Un dimanche de riches à Bamako

Très loin des sanctuaires d’Al-Qaïda au Maghreb islamique, dans le nord du pays, la classe aisée de Bamako s’amuse, insouciante, comme lors de ce dimanche en croisière sur le fleuve Niger. Reportage.

Un couple à bord du Dougou Dougou, sur le fleuve Niger. © Émilie Régnier pour J.A.

Un couple à bord du Dougou Dougou, sur le fleuve Niger. © Émilie Régnier pour J.A.

Publié le 3 novembre 2010 Lecture : 3 minutes.

En tenue de week-end – un polo noir sur un jean, une casquette et des tongs –, Souleymane Coulibaly s’affaire dans la grande salle climatisée du MontéCristo, une bonne table de Bamako dont il est propriétaire.

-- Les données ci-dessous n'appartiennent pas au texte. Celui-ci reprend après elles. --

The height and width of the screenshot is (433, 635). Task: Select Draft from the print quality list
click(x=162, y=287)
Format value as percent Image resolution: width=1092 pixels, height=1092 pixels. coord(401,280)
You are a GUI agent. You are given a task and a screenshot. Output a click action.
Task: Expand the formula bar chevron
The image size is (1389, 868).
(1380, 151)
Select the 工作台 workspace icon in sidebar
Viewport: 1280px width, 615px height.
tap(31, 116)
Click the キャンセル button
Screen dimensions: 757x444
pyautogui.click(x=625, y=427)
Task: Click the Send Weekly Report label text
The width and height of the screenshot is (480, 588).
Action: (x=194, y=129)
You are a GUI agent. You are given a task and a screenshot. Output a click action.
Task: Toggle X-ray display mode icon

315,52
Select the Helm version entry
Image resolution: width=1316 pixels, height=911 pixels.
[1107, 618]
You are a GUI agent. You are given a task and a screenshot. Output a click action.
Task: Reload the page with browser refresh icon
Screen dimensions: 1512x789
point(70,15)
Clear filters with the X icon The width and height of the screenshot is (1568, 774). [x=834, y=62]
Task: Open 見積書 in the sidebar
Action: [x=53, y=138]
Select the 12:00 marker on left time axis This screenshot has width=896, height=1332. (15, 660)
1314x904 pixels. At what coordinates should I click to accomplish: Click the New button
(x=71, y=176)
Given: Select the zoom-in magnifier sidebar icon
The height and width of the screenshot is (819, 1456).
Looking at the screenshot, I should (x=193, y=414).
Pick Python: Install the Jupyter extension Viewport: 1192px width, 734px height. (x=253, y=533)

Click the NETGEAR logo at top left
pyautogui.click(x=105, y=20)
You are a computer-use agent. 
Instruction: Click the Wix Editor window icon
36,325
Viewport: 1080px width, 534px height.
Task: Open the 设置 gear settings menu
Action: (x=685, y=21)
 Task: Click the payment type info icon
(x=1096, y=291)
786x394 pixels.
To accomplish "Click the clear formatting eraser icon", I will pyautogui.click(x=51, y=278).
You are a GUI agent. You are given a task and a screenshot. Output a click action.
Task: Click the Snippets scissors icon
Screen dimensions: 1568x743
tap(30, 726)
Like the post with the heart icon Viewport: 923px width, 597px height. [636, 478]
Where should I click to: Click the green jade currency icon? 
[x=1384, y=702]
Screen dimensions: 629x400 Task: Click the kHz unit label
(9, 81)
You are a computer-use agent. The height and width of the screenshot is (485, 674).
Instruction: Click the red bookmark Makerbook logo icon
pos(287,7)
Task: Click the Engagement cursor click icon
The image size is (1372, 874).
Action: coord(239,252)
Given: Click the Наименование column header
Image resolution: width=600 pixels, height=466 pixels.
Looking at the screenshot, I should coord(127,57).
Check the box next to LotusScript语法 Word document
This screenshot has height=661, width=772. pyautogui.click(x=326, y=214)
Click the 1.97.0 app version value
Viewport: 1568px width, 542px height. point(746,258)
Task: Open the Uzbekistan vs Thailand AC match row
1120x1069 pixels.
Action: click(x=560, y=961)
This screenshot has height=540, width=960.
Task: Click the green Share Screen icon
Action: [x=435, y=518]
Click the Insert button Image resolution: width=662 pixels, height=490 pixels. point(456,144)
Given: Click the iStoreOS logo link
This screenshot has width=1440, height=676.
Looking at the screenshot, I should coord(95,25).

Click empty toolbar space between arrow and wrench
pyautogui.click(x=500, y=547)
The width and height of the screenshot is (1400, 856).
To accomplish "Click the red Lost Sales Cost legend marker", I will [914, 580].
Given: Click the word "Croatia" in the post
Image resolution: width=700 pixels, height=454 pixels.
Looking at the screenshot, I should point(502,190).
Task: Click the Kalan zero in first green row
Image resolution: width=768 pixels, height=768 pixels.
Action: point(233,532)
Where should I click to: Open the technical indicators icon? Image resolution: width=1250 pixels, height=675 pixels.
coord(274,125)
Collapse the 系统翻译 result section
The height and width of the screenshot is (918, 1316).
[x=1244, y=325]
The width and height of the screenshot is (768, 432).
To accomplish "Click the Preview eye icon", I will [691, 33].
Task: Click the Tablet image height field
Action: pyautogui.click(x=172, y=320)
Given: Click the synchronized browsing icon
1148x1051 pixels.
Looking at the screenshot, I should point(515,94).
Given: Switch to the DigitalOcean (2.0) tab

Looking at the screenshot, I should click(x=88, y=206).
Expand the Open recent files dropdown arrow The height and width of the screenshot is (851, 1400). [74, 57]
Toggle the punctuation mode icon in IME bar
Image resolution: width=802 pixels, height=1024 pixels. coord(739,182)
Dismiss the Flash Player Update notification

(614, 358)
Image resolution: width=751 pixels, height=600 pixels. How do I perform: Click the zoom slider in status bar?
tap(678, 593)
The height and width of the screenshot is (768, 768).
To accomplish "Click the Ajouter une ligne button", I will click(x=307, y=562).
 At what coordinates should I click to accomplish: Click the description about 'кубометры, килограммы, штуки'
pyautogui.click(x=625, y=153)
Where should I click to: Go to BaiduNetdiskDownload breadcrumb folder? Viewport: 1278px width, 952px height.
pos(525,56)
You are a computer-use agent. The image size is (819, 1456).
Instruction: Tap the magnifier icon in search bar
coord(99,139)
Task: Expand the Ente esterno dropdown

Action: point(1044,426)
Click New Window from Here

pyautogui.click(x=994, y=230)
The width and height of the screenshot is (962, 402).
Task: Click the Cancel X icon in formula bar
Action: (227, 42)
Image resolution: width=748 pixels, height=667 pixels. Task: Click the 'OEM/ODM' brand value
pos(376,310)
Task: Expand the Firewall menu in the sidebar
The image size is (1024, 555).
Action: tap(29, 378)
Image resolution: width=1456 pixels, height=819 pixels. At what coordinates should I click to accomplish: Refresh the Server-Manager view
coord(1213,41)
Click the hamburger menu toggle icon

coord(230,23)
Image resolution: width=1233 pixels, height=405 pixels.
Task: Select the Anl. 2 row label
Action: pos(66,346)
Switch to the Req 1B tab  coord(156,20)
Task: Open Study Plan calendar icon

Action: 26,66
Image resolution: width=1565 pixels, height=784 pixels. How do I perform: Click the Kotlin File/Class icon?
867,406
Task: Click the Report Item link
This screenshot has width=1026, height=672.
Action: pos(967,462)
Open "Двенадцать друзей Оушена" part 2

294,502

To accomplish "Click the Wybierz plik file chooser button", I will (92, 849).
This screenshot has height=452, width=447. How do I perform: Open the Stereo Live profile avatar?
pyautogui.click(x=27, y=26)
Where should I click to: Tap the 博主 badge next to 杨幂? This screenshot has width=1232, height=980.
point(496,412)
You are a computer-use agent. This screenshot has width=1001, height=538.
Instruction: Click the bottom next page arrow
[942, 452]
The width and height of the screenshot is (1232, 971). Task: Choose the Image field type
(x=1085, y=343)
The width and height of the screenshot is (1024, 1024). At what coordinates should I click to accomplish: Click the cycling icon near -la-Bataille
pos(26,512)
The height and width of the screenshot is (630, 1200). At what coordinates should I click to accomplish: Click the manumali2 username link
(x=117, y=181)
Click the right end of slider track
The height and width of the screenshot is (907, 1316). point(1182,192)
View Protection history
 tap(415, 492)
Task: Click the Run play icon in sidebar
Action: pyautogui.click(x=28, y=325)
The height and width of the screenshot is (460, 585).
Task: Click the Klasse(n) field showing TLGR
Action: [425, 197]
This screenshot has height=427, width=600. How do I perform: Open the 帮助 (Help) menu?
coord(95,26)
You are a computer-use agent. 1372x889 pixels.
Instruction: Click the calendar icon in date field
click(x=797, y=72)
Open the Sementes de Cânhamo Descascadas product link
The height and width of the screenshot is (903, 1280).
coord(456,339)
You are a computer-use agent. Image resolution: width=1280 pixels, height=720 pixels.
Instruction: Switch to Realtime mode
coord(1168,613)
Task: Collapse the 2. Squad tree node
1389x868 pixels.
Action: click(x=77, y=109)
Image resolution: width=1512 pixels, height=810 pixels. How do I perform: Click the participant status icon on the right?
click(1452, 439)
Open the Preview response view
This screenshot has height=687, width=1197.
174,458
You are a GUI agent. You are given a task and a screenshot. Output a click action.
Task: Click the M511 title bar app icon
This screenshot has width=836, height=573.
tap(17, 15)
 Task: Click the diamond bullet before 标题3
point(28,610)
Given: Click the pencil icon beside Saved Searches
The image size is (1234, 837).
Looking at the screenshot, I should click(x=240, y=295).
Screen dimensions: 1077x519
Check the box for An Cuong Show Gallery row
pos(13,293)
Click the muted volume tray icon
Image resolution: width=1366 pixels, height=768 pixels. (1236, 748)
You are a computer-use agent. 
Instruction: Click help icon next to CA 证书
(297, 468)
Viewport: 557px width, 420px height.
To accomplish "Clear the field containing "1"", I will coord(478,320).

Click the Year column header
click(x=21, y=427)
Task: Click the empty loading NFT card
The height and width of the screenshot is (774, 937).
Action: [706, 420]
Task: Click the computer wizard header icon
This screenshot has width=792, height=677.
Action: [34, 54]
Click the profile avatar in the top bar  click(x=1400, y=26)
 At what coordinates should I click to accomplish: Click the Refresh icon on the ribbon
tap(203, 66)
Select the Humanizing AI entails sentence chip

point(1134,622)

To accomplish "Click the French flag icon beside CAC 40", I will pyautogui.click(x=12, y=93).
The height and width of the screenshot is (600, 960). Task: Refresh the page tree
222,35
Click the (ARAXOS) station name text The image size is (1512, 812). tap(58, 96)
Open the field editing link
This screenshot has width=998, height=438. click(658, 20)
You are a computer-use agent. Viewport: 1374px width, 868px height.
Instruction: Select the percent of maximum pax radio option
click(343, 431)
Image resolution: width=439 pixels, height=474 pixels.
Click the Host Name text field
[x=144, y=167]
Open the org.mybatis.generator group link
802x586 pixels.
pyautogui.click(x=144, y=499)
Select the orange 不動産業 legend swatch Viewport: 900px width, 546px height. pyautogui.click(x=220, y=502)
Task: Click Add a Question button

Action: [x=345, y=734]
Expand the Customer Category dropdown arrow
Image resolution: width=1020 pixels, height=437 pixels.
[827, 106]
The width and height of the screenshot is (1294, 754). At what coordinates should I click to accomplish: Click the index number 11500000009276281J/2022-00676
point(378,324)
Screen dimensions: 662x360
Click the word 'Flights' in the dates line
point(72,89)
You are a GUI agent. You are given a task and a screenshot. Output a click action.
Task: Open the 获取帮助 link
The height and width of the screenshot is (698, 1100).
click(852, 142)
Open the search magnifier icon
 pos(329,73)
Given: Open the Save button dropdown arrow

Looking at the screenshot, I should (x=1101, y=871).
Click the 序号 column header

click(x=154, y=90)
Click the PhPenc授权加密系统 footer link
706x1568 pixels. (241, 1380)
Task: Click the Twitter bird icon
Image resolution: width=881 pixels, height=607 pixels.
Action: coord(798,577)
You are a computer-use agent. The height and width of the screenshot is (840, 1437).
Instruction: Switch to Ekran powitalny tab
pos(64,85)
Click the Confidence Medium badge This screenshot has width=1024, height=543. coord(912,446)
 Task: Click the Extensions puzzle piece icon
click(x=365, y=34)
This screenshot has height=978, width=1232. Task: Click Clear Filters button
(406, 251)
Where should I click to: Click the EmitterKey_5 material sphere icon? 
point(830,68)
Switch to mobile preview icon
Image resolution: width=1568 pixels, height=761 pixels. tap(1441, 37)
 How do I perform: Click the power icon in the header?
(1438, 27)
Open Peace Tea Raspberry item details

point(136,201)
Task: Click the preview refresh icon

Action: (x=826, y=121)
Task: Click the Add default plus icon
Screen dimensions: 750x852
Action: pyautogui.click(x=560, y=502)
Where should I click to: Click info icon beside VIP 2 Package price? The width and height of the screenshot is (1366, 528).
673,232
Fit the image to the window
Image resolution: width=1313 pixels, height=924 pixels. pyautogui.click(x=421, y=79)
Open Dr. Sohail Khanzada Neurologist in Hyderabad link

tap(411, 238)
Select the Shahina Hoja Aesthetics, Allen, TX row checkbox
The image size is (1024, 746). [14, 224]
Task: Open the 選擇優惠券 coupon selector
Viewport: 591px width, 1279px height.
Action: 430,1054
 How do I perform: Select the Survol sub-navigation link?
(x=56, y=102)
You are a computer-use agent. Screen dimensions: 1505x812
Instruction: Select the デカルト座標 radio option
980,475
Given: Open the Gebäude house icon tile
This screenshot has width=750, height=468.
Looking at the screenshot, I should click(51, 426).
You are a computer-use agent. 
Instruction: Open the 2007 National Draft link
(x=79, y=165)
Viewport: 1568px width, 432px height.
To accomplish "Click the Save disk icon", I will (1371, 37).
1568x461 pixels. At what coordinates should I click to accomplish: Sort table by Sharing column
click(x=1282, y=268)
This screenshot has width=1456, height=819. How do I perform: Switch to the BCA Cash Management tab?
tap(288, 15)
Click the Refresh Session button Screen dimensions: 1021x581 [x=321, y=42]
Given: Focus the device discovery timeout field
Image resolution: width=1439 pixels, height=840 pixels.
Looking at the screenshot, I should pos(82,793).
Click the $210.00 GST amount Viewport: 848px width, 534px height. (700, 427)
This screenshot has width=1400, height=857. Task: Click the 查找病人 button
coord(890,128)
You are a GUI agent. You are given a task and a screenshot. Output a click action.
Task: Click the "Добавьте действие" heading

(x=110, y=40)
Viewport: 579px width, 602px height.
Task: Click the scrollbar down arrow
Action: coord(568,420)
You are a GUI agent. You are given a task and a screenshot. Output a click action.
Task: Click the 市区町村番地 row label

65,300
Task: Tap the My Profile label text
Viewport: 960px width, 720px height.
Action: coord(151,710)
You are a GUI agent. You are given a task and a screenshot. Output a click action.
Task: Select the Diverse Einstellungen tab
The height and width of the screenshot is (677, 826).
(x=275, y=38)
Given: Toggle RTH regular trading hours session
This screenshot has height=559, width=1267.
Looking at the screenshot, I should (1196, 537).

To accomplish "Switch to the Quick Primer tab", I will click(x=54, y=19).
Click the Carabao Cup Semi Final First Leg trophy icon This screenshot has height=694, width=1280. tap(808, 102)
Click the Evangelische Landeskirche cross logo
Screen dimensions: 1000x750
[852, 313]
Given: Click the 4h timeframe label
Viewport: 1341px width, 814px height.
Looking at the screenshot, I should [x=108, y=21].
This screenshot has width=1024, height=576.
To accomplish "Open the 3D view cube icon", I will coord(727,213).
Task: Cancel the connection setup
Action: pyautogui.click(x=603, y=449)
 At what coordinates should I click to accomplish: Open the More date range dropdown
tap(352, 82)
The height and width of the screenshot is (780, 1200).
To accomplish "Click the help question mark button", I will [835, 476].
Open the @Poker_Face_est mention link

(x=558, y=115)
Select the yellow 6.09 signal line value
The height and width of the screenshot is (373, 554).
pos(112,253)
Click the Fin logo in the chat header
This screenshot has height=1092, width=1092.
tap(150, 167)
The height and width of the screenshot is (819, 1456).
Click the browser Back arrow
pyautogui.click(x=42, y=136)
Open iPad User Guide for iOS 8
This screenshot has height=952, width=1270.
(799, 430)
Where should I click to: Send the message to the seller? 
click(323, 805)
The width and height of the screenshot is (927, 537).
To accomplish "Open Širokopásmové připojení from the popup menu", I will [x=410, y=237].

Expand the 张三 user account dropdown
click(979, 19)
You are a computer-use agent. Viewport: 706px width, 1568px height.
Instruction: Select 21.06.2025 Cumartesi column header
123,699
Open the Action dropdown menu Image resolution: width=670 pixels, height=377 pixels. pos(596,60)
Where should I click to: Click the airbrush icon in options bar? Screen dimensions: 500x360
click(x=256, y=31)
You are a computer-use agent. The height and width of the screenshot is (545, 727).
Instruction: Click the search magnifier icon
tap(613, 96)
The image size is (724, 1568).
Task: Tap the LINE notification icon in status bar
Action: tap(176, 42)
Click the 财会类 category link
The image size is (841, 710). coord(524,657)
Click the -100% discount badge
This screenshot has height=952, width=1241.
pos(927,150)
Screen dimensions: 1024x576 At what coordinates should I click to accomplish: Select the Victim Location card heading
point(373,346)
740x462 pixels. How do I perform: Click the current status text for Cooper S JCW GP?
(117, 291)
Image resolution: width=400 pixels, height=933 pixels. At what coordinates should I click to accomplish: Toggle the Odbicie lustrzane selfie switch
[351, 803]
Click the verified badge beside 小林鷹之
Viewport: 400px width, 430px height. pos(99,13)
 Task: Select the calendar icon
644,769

Un œil sur sa montre dorée, il répond au téléphone, donne des ordres aux serveurs en livrée, range des bouteilles de gewurztraminer – du vin blanc d’Alsace – dans des casiers.

C’est dimanche, il est bientôt 13 heures. Bamako fait la sieste. Mais M. Coulibaly ne lèvera pas le pied. Il s’apprête à emmener un groupe d’amis sur le Niger à bord de son bateau, le Dougou Dougou, une barge un peu vieillotte mais confortable – salon, cabines, cuisine – amarrée à Koulikoro, à 60 km à l’est de la capitale. « Tout doit être parfait », dit-il. C’est que, même avec ses proches, l’affable M. Coulibaly a une réputation à tenir. Propriétaire d’un maquis, Le Diplomate, d’une boîte de nuit, L’Alizé, et d’une agence de tourisme, Dougou Dougou Travel, il s’annonce comme un « professionnel » de l’accueil et du service aux clients.

la suite après cette publicité

Un minibus – utilisé quatre jours plus tôt par la délégation guinéenne venue célébrer le cinquantenaire du Mali – attend les invités devant le MontéCristo. Ils arrivent au compte-gouttes. Le défilé commence par deux appétissantes créatures, visage mangé par des lunettes de soleil griffées, en short et débardeur. Copines d’enfance, elles font des affaires à Paris et sont de passage pour les vacances. Puis débarquent, dans un survêtement blanc impeccable, le gérant d’un club de musique de Bamako, un ingénieur en boubou rayé, le patron d’une entreprise de courrier express, en jogging lui aussi, une restauratrice de Dakar… Au final, une joyeuse bande de bourgeoises et de bourgeois décontractés s’impatiente à l’arrière du véhicule. Abonnés aux virées dominicales de M. Coulibaly, ils savent qu’ils vont s’amuser.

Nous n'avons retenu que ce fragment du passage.